Twenty seven and desperate for help, I stepped from the office building, wrapping my jacket tightly around myself. The air was bitter, a sign of the winter to come. I began to walk, as quickly as I could. Twenty minutes to home, if I was lucky. If my foot held out. If I didn’t run into trouble.
The streets were dark and empty and I berated myself for not leaving sooner. Arguing a little longer hadn’t helped me anyway.
The wind whipped past me as I walked, finding every threadbare patch in my clothing.
Walk faster Lia. You’ll be warmer then. Ignore the pain.
I lied to myself, but what else could you do? There was no money for a bus, certainly no money for a taxi. Two children at home with my elderly parents, all hungry.
Mental inventory. There’s two potatoes, flour and some tins of corn. If I’m lucky, the animals won’t have discovered the new shoots and we’ll have greenery too.
We’d be okay, tonight.
Half way home the buildings started to fall apart. I ducked my head and tried to look invisible as I limped past, the pain in my foot increasing.
It wasn’t enough.
“Hey love!” The coarse shout rang out from behind me. “You want a good time? You look like you need a fuck.”
I walked faster wishing I could afford a gun to make this walk easier. But then I’d be just as bad as everyone else. Struggling to survive. Muggings at gunpoint. Rape. Worse.
If I just keep walking…
I pulled my head even deeper into the jacket, trying to shrink.
Footsteps behind me. A hand on my shoulder. He spun me around.
“Oh boy, you’re a looker too.”
“Let me go.” I snapped.
His fingers dug in deeper, harder. I tried not to wince.

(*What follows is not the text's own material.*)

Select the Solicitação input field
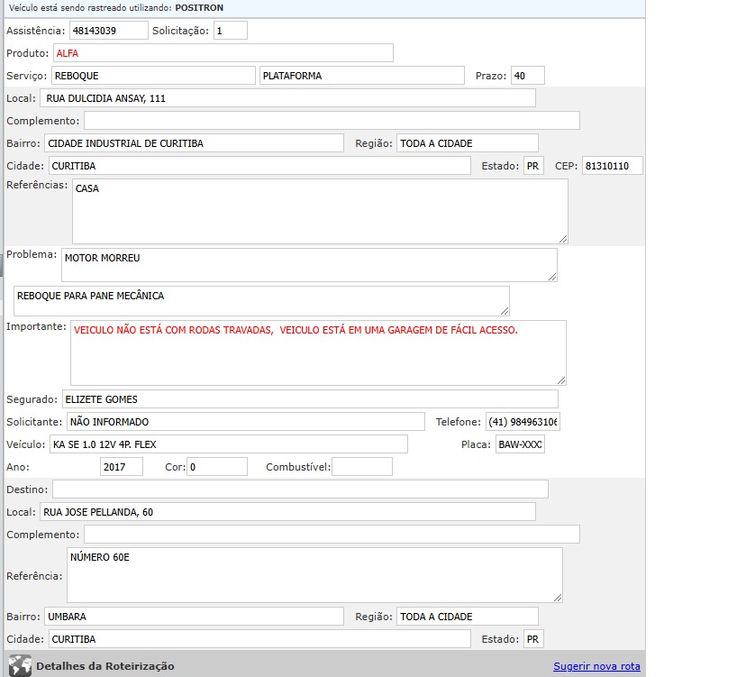The image size is (755, 677). 230,31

“What’re you doing, limping round here at this time of night?” His voice was hard. A man protecting his turf from the danger of the crippled woman. “You looking for work, love?” He grinned at me. “I’ve got all the work you could want right here.” He grabbed his crotch.
I didn’t respond. I could still get out of this.
“I’d even pay you. How about that, love? You come over here for just a minute and you walk away twenty bucks richer.” His eyes roamed over my clothes. “You need the money, dontcha love.”
God forgive me, I considered it. Just for a moment. $20 could buy food for the week. We could eat. Survival prostitution. We all sell what we’ve got until there’s nothing left. How would this be any different?
Common sense kicked in. There wouldn’t be $20 at the end. Just a cold bleeding out on the frozen ground after he was done. I gritted my teeth, squared my shoulders and looked up at him.
“You don’t want me. I’m disabled.”
I hated it. I hated to say the words, but there they were. Truth, stark in the face of reality.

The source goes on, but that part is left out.